Since my son's birth I have gone on to become a practicing labor and delivery nurse, currently studying for my lactation consultant's exam. I am always so surprised at my colleagues' reaction when I share this particular birth experience. At the time there were no midwives practicing in my area but the midwives who are here now in particular have tended to act like I brought that whole experience on myself.
A judgmental attitude closes doors of communication faster than just about anything. I have found in my practice that the more I stand back and let the parents tell me how they feel and what they sense about their baby, the more wisdom both they and I develop.
To automatically assume that because a woman is tense or worked up about her delivery and so deserves a difficult labor is wrong. How much better would it be if we could reach out in compassion and say "What can I do to help?" How blessed I was to have a doctor who listened to me, a partner who listened to me, and two nurses who served as advocates for me. My son is now 16 and a true walking miracle.
- Karen Madsen, RN, lactation & childbirth educator
Many of us in the natural childbirth community (especially in the out-of-hospital community) lack compassion for women making choices other than those we recommend. Consciously or unconsciously, we look down on or judge women who desire high-tech birth. Our attitude about their choices colors our interactions with them.

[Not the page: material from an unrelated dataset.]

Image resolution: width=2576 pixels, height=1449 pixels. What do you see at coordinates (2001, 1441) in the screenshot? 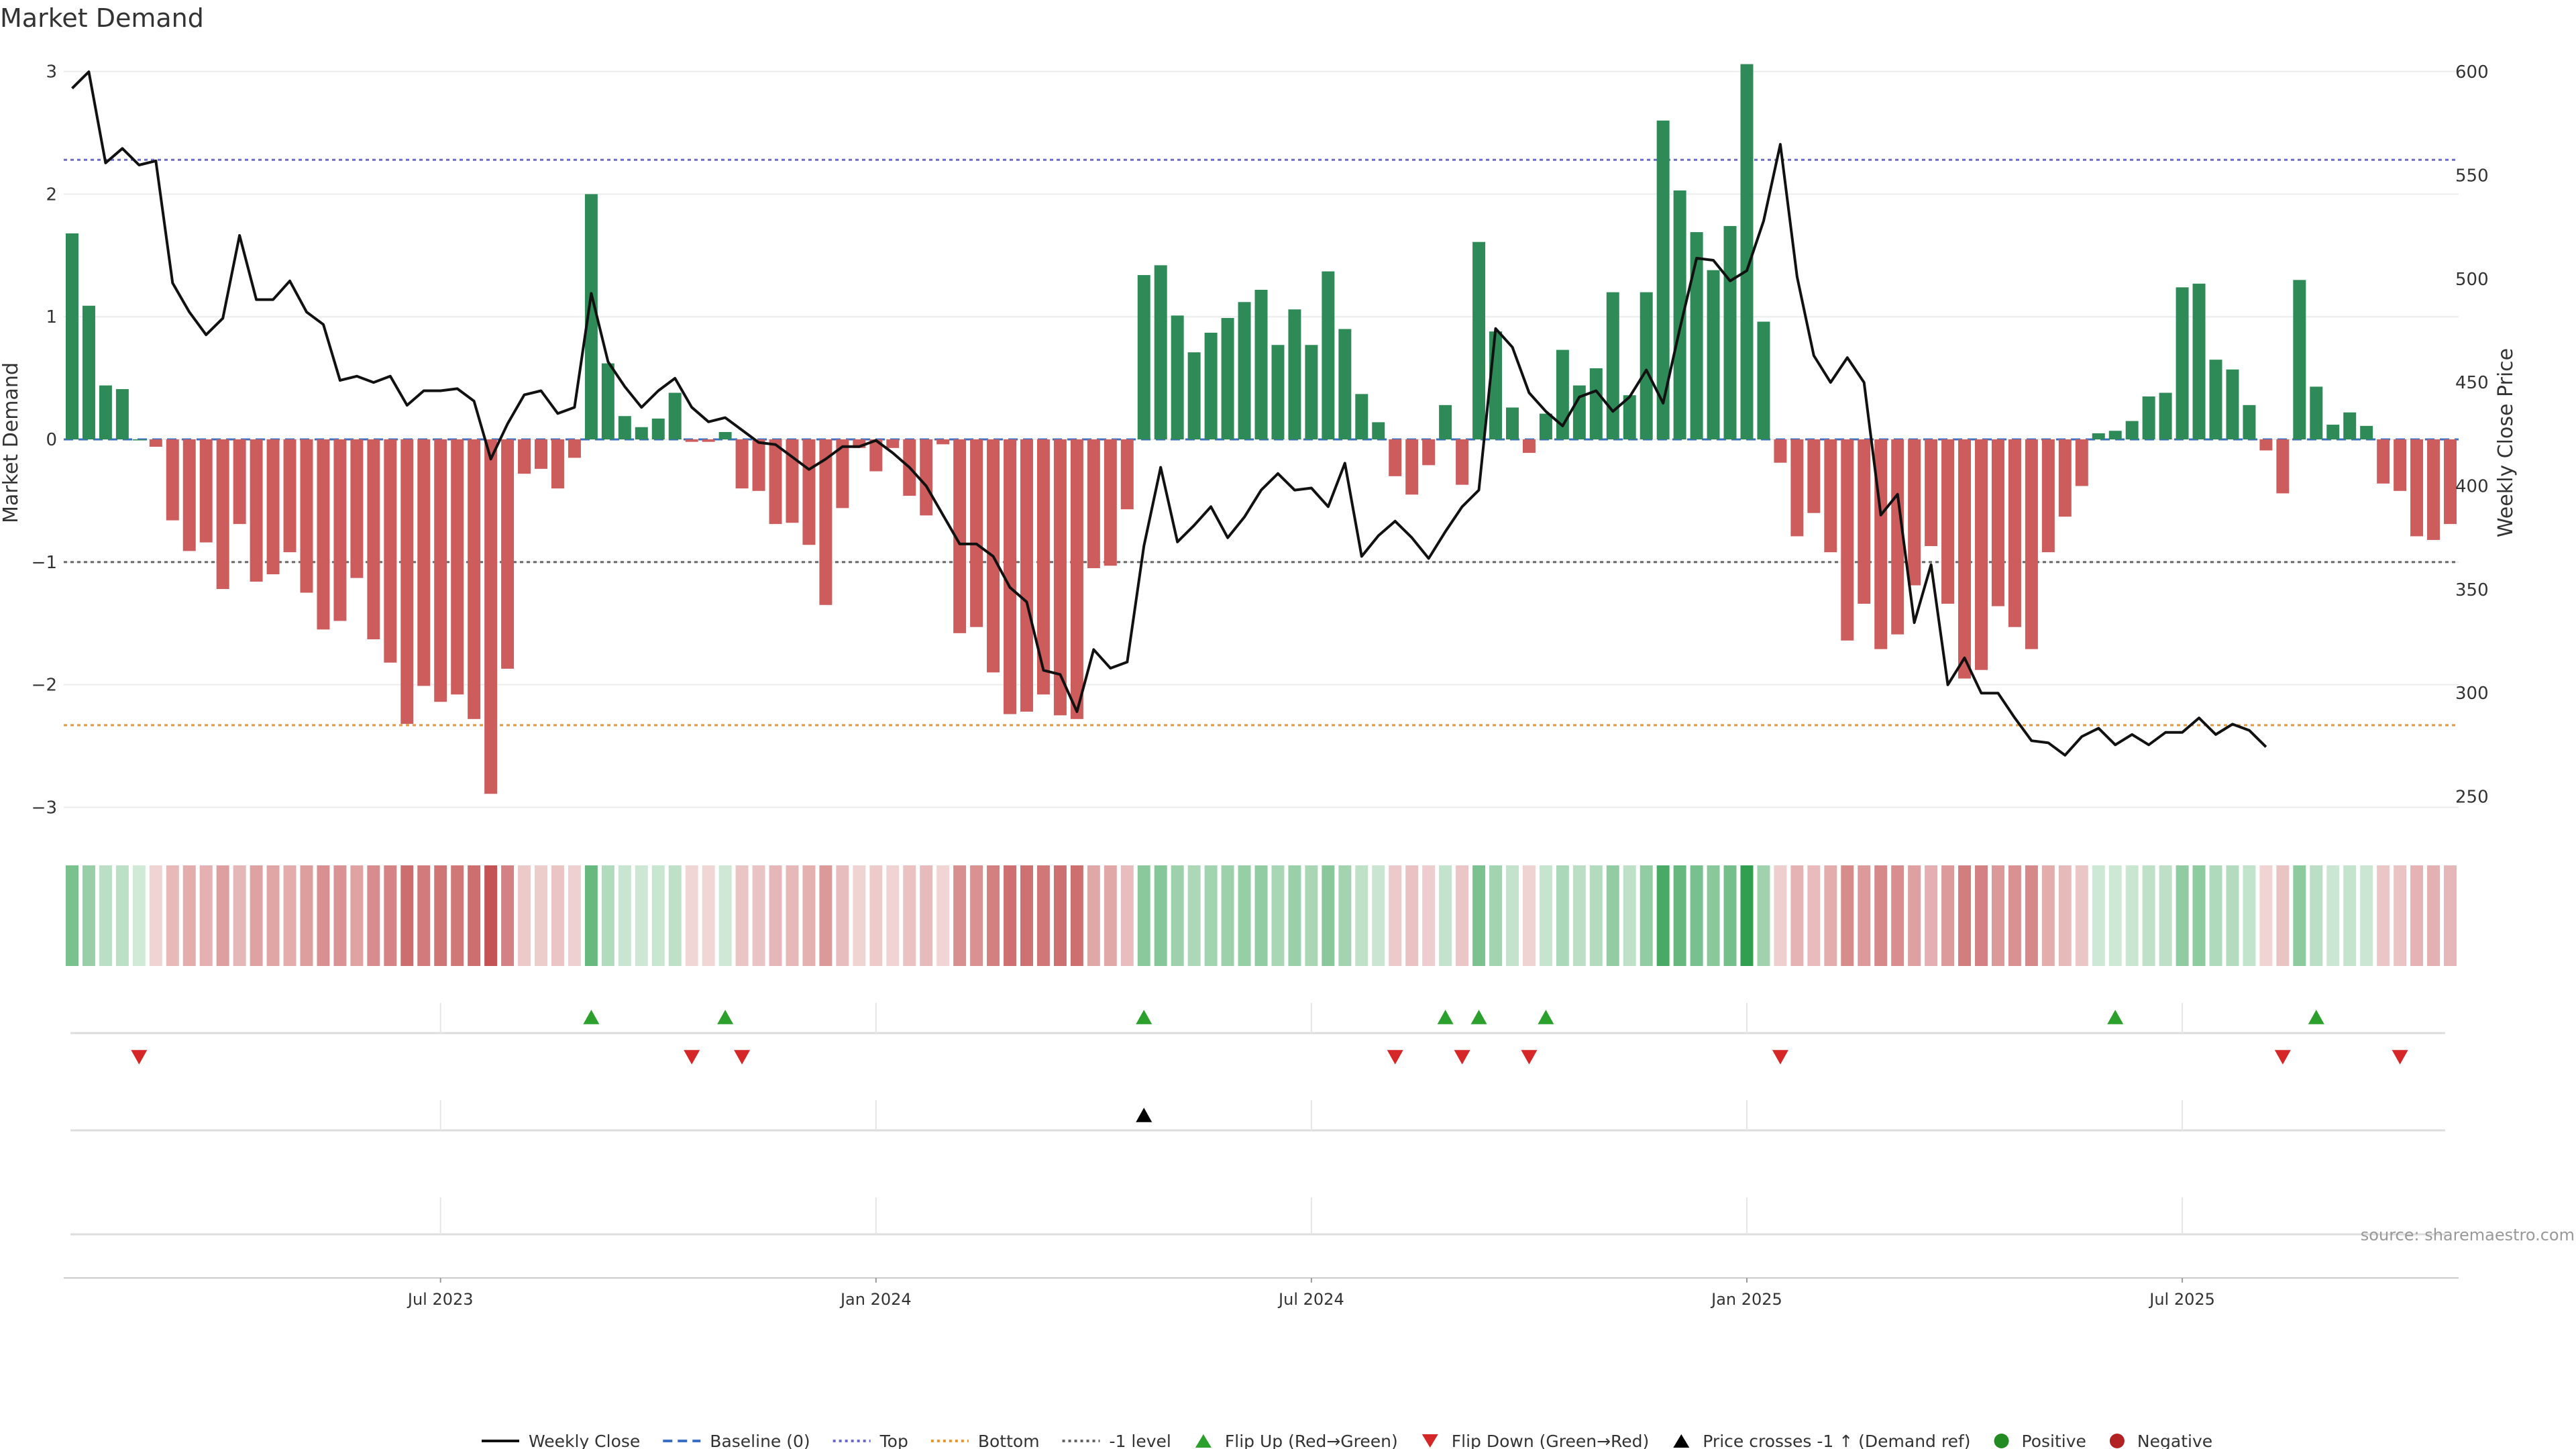
I see `legend-dot-swatch` at bounding box center [2001, 1441].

How can we expect a woman to believe in the beauty and safety of natural birth when she's being treated in an unsafe, unloving way? How can we expect our choices to be respected when we are disrespectful to the choices made by others?
When I talk to a woman planning a (by my standards) high-tech, high-intervention birth or a woman allowing her provider to plan such a birth, I try to remember that I am an advocate of informed *choice*. Each woman has a right to choose the birth experience she wants/needs regardless of my opinion of the quality of information she's basing that choice on and certainly regardless of my opinion of her choice. If someone wants more or different information, I make it available. Otherwise I try to act as a mirror: allow the woman to examine her choices by bouncing them off me.
I am not a homebirth midwife because I believe every woman should have a homebirth. I am a homebirth midwife because I want to make the option of homebirth and independent midwifery care available to families who want this experience. I respect all families and all choices.
Each of us--midwife, doula, MD, nurse, client, student--should strive to treat everyone with respect and, if we can muster it, love.